Por Diego Ferreira
O espetáculo “Sinfonia Sonho” é nos apresentado como uma tragédia contemporânea, trazendo a tona uma narrativa que parte do massacre de crianças na Escola Tasso da Silveira, em Realengo e que também dialoga com outros referenciais para a construção da dramaturgia. Em cena, uma criança de nove anos, Kevin (interpretado magistralmente pelo ator Márcio Machado), é tomado pelo desejo de se tornar música, por conta de uma peça teatral que está ensaiando em sua escola.
A narrativa que parte deste mote, teria muitos motivos para cair na obviedade, o que o Teatro Inominável consegue subverter através da proposta do espetáculo, em falar de uma tragédia brasileira recente, contemporânea, mas que se utiliza apenas como pano de fundo para recriar a história que já conhecemos.
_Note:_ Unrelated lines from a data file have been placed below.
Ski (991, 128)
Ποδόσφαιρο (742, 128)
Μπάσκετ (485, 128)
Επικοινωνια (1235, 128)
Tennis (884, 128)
O espetáculo tem a sua disposição poucos elementos cênicos, contando apenas com algumas cadeiras e um linóleo verde-limão no chão (que por sua cor berrante e cítrica carrega a acidez e o estranho provocado em cena), e uma iluminação básica que tem alguns recortes para potencializar algumas cenas. A trilha sonora pontua a cena de modo a criar climas e tensões às cenas, assim como os figurinos, que são cotidianos, servindo para identificar os tipos presentes: pai, mãe/diretora, filho, filha, vizinho, grávida, ...
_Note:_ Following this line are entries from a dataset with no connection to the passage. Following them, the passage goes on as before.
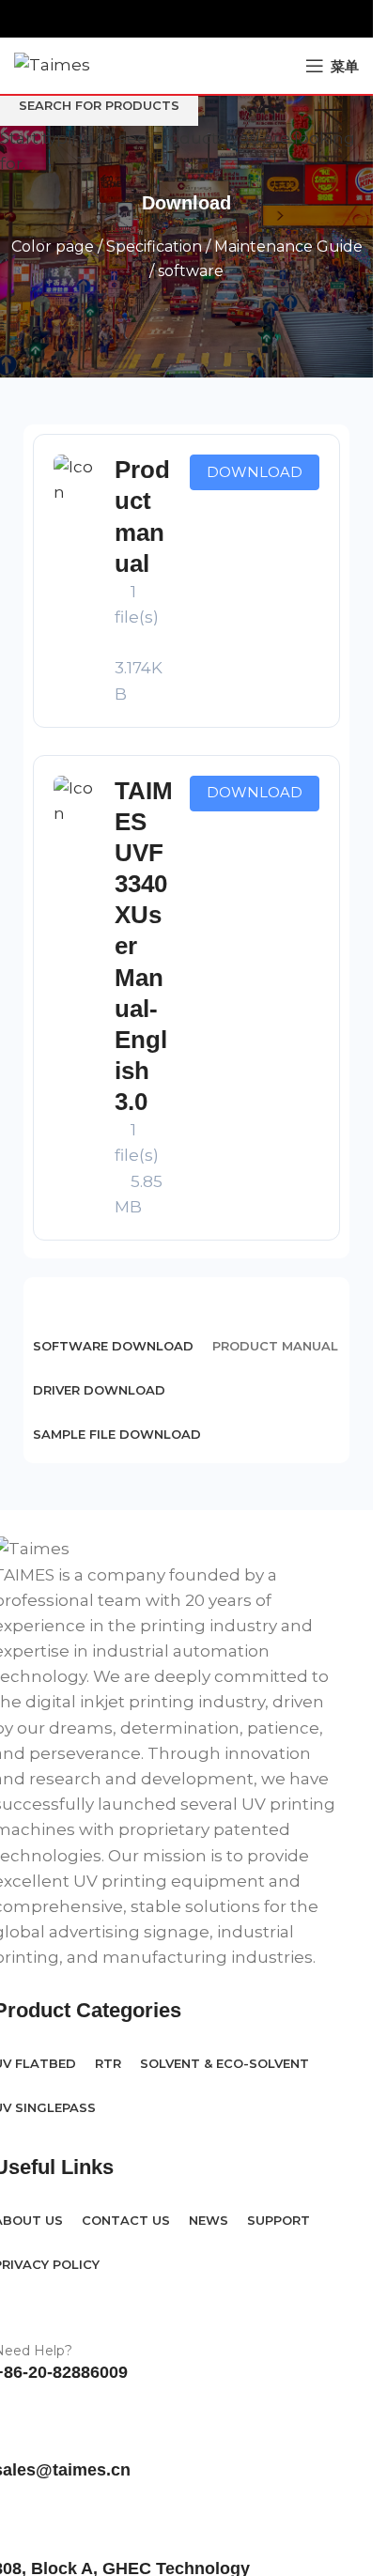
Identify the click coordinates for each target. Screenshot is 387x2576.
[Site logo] (52, 63)
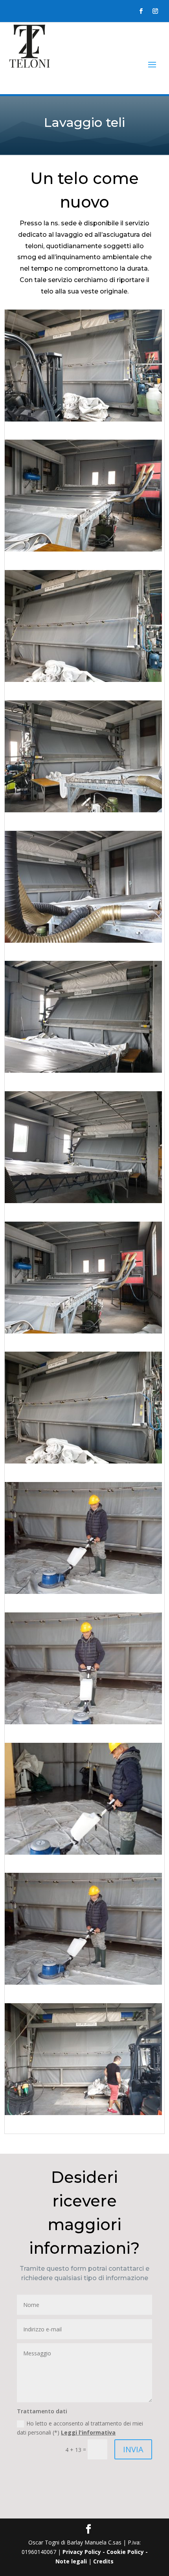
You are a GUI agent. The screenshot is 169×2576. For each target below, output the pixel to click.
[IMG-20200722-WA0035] (83, 419)
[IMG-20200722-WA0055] (83, 679)
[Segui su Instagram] (155, 11)
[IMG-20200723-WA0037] (83, 1331)
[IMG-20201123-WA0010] (83, 1591)
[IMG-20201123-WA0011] (83, 1722)
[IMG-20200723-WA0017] (83, 810)
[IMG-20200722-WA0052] (83, 549)
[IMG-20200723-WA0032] (83, 1201)
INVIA (133, 2449)
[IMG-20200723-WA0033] (83, 1461)
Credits (103, 2561)
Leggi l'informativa (88, 2432)
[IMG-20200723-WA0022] (83, 1070)
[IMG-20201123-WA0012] (83, 1852)
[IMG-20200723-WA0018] (83, 940)
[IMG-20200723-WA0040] (83, 2113)
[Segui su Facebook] (141, 11)
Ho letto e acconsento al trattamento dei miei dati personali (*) (80, 2428)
A encenação tem muitos fatores que a tornem interessante, além do belíssimo texto e do elenco, mas penso que o que confere qualidade é o modo que o grupo empreendeu na realização, fugindo do teatro realista, construindo um espetáculo que se calca na fisicalidade e teatralidade, as ações partem de partituras físicas que leva o espectador para longe do realismo e pieguice que poderia ser “Sinfonia Sonho”, se fosse construído da forma tradicional. Além de ser um espetáculo físico, também se utiliza de outros mecanismos que provocam um estranhamento a primeira vista. E por falar em estranhamento, Diogo Liberano me leva a lembrar de Brecht, justamente através de sua ação de ler as rubricas da peça durante a sua realização, a sua figura materializada no palco e interferindo na ação, e essa interferência às vezes ou quase sempre é negada pelos personagens, o que torna toda a ação mais interessante ainda. Outra referencia que me lembra de Brecht é a questão do metateatro, da representação do teatro dentro do teatro, a representação de arquétipos, das peças didáticas, encharcando a encenação de méritos. O texto, assim como toda a encenação me fornecem uma série de códigos e signos que me levam a muitos e muitos significados e leituras, mas são signos palpáveis, nem tão subjetivos, nem tão literais, signos coerentes com a proposta.
Outro destaque é o elenco jovem e disponível, que conseguem construir um espetáculo que é cômico ser cômico, um drama ser precisar mergulhar nos clichês melodramáticos, uma narrativa que emociona e surpreende pela forma como foi traduzida cenicamente. Direção e elenco afinados para oferecer ao público um espetáculo embasado e emocionante. O elenco é coeso, mas destaco o casal de irmãos, interpretados por Adassa Martins e Marcio Machado que conseguem fugir dos clichês em se interpretar uma criança, e passam uma verdade e coerência em suas construções. Os demais atores são muito competentes e estão a serviço da cena.